Матрос затянулся, выпустил дым, и в кухне словно теплей стало. Он повернулся ко мне:
– Как думаешь: что на свете самое трудное?
– Голод, - сказал я.
– Э, нет, - сказал Матрос.
– Трудней всего - это когда у тебя есть хлеб, а у друга твоего нет. А помочь ты ему никак не можешь. А что самое дорогое?
Я подумал про маму и папу, и мирный дом, и чтобы часы ходили на стене, и гречневая каша с молоком... Наш дом увиделся мне таким теплым, уютным, переполненным душными и прекрасными запахами еды...
– Ты прав, - сказал Матрос, - но все будет хорошо.
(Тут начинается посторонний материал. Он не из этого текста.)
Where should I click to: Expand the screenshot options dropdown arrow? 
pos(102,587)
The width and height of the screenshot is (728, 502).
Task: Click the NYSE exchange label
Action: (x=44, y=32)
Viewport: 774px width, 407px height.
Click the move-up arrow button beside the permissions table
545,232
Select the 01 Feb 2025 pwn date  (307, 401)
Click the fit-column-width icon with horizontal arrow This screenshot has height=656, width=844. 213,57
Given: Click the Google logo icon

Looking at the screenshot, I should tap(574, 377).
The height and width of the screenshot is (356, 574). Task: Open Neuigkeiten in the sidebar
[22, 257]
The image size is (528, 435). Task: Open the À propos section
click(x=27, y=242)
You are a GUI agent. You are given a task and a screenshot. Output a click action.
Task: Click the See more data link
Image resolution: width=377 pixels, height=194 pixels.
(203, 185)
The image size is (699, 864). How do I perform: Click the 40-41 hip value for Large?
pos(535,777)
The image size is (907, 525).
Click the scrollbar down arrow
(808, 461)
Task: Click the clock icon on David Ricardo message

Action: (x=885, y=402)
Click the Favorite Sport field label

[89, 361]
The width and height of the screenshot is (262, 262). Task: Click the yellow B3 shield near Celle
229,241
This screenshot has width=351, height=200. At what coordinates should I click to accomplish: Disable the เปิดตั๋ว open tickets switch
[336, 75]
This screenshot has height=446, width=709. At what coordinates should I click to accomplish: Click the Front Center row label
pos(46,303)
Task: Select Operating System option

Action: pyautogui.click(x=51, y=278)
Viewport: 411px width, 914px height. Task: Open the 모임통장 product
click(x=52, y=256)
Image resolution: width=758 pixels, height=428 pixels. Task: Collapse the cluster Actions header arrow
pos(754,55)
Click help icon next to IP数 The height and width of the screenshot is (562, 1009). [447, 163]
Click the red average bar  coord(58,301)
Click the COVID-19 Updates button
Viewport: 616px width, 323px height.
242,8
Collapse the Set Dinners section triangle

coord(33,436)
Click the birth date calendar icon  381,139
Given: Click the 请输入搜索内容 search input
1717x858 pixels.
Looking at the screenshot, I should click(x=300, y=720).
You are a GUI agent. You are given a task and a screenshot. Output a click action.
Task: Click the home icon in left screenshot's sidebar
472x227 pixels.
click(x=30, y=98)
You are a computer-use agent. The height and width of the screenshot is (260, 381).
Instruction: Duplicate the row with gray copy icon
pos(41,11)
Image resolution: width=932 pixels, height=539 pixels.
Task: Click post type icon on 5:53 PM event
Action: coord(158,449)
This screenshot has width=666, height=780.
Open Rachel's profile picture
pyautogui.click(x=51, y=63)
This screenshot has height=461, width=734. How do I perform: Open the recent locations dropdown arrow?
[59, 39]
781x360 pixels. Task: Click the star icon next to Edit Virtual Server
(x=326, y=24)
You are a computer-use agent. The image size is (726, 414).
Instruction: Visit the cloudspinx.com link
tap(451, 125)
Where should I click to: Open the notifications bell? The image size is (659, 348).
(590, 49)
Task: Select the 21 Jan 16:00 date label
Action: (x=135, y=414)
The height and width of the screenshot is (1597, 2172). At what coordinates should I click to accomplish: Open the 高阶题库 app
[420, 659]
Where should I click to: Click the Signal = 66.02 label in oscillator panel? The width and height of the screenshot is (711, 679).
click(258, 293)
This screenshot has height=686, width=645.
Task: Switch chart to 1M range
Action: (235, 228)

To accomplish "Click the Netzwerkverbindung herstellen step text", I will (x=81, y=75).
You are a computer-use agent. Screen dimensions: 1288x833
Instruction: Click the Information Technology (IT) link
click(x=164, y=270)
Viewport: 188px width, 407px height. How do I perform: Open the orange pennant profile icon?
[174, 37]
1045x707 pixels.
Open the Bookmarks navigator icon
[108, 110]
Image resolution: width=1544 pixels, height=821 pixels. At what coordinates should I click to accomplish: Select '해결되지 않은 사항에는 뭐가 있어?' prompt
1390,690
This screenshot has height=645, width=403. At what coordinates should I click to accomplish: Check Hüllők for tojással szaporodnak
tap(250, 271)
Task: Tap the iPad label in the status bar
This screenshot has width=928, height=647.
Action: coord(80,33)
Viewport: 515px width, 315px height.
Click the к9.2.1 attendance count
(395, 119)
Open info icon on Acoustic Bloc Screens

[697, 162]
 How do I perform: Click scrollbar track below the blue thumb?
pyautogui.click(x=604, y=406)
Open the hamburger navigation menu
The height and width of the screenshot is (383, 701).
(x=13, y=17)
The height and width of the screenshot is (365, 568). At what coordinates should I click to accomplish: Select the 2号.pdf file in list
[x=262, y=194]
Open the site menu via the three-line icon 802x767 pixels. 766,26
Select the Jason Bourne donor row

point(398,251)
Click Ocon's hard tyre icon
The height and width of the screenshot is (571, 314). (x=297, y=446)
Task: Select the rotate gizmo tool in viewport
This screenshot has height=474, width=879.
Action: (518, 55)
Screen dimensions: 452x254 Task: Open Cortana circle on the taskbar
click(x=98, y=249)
Ну, а чего ты сейчас больше всего хочешь?
– Чтоб мама вернулась скорей и...
– Вернется, - уверенно сказал Матрос.
– А что "и"?
– Хлеба хочу, - сказал я.
– Эка беда, - сказал Матрос, - поможем...
– Он достал из кармана пару ржавых ржаных сухарей. Подержал в руке, подумал о чем-то. Потом протянул. Глаза его в эту минуту были неподвижны и взгляд сосредоточен на чем-то не внешнем. Кожа на скулах по-прежнему багровела, но теперь уже не от мороза - от жары.